US-based alternative private equity player that counts the $92 billion Future Fund among its investors, Harbert Management Corporation, is launching a new Australian fund with plans to raise up to $150 million.
The company wants to buy stakes in small businesses.
Among its investments have been the locally based Emeis Holdings cosmetic company, which operates under the brand Aesop.
Harbert sold a 65 per cent interest in that business a year ago to Brazilian giant Natura Cosmeticos for $US71.6m.
Harbert, a family-founded company that is headquartered in Birmingham, Alabama, has $US3.2bn ($3.4bn) of assets under management and its origins in the construction industry.
It launched an Australian fund at the beginning of last year, raising $40m, with investment recently opening and the closure targeted towards next year, in the anticipation of raising at least $100m.
The first fund owns interests in companies including signage business Sumo Visual Group, Techdrill and software company FastTrack.
The group was targeting the healthcare, software and industrial services sectors, said the chief executive of its Australian private equity arm, Jeremy Steele.
"Healthcare for Australia and similar to other countries around the world is such an issue that is only going to get a bigger spotlight on it."
The second fund recently opened and Harbert would invest about $20m.

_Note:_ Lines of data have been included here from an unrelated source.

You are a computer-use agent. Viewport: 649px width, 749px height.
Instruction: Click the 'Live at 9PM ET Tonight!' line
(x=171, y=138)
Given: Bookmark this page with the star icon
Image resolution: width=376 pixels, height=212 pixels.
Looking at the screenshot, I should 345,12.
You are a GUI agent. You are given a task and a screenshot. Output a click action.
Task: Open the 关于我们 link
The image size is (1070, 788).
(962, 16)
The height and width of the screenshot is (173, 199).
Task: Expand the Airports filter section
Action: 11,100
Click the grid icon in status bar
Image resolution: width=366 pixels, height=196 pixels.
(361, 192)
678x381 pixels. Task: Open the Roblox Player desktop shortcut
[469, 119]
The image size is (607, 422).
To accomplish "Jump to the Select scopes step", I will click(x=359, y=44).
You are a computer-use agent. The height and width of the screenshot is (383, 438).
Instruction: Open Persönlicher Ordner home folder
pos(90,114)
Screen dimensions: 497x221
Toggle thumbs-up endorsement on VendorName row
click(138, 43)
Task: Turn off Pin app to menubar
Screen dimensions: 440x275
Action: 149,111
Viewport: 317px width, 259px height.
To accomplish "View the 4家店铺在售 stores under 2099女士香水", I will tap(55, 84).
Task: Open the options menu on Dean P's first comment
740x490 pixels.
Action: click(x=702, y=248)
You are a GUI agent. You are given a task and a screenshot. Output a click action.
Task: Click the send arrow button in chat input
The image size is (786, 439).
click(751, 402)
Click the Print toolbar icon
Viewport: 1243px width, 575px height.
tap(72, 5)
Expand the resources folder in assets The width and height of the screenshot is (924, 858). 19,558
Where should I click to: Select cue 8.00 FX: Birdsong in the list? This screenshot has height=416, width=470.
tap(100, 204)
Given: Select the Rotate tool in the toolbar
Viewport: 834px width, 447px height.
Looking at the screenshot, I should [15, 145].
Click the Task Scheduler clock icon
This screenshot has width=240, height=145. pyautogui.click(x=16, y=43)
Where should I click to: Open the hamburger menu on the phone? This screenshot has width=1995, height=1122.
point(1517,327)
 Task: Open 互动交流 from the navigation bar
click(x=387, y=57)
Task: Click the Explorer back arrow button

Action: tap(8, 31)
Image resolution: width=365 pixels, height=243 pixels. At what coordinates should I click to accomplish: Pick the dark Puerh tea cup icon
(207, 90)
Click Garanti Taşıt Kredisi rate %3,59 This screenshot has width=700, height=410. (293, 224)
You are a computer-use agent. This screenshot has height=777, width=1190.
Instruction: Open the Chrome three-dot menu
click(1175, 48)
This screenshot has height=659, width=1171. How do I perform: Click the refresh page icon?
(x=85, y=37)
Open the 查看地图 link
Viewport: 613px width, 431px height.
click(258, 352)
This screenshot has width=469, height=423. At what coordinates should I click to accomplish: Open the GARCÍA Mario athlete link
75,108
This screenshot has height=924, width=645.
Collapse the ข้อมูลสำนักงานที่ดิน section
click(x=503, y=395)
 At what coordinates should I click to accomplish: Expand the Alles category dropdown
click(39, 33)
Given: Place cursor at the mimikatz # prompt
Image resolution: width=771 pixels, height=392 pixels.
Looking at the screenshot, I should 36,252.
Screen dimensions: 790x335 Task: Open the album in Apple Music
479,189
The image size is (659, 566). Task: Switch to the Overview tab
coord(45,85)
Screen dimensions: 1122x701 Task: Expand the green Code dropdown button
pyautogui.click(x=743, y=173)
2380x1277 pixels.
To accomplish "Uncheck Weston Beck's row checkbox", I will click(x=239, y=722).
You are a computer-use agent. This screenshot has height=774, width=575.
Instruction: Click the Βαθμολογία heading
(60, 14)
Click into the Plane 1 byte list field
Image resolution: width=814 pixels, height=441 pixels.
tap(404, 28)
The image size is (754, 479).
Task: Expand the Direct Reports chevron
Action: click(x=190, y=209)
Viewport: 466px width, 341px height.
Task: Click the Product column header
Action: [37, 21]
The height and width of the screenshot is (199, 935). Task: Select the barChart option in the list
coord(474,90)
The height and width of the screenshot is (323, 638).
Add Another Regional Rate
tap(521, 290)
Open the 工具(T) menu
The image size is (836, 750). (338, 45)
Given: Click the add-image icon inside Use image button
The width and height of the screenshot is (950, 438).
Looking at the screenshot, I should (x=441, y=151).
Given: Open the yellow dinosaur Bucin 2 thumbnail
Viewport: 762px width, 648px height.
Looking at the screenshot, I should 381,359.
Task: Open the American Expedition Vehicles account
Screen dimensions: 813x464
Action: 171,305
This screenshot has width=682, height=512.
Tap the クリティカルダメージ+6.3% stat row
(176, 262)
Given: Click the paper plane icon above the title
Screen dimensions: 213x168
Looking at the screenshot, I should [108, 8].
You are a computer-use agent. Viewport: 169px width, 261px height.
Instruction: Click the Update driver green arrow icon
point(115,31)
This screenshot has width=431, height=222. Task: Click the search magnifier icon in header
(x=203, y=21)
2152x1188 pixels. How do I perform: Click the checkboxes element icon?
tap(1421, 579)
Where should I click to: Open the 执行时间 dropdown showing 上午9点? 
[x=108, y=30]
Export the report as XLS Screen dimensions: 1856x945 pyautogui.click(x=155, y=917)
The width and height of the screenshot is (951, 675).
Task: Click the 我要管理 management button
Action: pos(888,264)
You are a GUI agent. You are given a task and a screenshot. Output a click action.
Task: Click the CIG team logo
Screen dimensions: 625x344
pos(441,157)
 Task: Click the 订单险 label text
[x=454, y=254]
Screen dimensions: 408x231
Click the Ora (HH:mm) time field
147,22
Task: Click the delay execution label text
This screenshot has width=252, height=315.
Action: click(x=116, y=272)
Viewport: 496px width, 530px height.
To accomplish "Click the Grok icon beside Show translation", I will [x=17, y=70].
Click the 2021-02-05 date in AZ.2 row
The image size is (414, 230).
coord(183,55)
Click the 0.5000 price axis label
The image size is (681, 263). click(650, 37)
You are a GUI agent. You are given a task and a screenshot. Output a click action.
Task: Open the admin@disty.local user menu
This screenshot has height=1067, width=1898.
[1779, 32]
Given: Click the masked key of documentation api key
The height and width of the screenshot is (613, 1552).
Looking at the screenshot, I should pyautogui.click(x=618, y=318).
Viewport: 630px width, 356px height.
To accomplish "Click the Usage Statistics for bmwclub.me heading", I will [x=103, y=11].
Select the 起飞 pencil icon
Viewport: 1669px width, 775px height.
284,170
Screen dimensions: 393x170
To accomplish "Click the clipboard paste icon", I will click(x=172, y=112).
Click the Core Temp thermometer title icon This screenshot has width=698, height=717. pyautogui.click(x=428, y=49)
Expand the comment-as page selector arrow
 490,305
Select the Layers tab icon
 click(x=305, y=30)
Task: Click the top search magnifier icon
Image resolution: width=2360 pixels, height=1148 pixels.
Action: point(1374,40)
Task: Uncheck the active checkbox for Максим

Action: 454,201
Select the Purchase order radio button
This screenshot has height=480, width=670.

Yesterday, chairman and chief executive Raymond Harbert, whose late father founded the company, described its private equity arm as being a niche investor and said the company had previously scoured the Australian market for commercial real estate investments, but was deterred by the low yields offered compared with other international destinations.
"In the institutional property market in Australia the yields are really, really low -- 4 or 5 or 6 per cent," Harbert said.
Venture capital and mezzanine lending were also both hard to make work for the company, Steele said.
Among the group's other investments in Australia have been an interest of at least 80 per cent in the Melbourne-based cardiac testing service provider Cardioscan, which it bought last year in a deal putting the company's enterprise value at about $13m.
The company has hospital and pathology clients including Ramsay Health Care, Primary Health Care and Healthscope.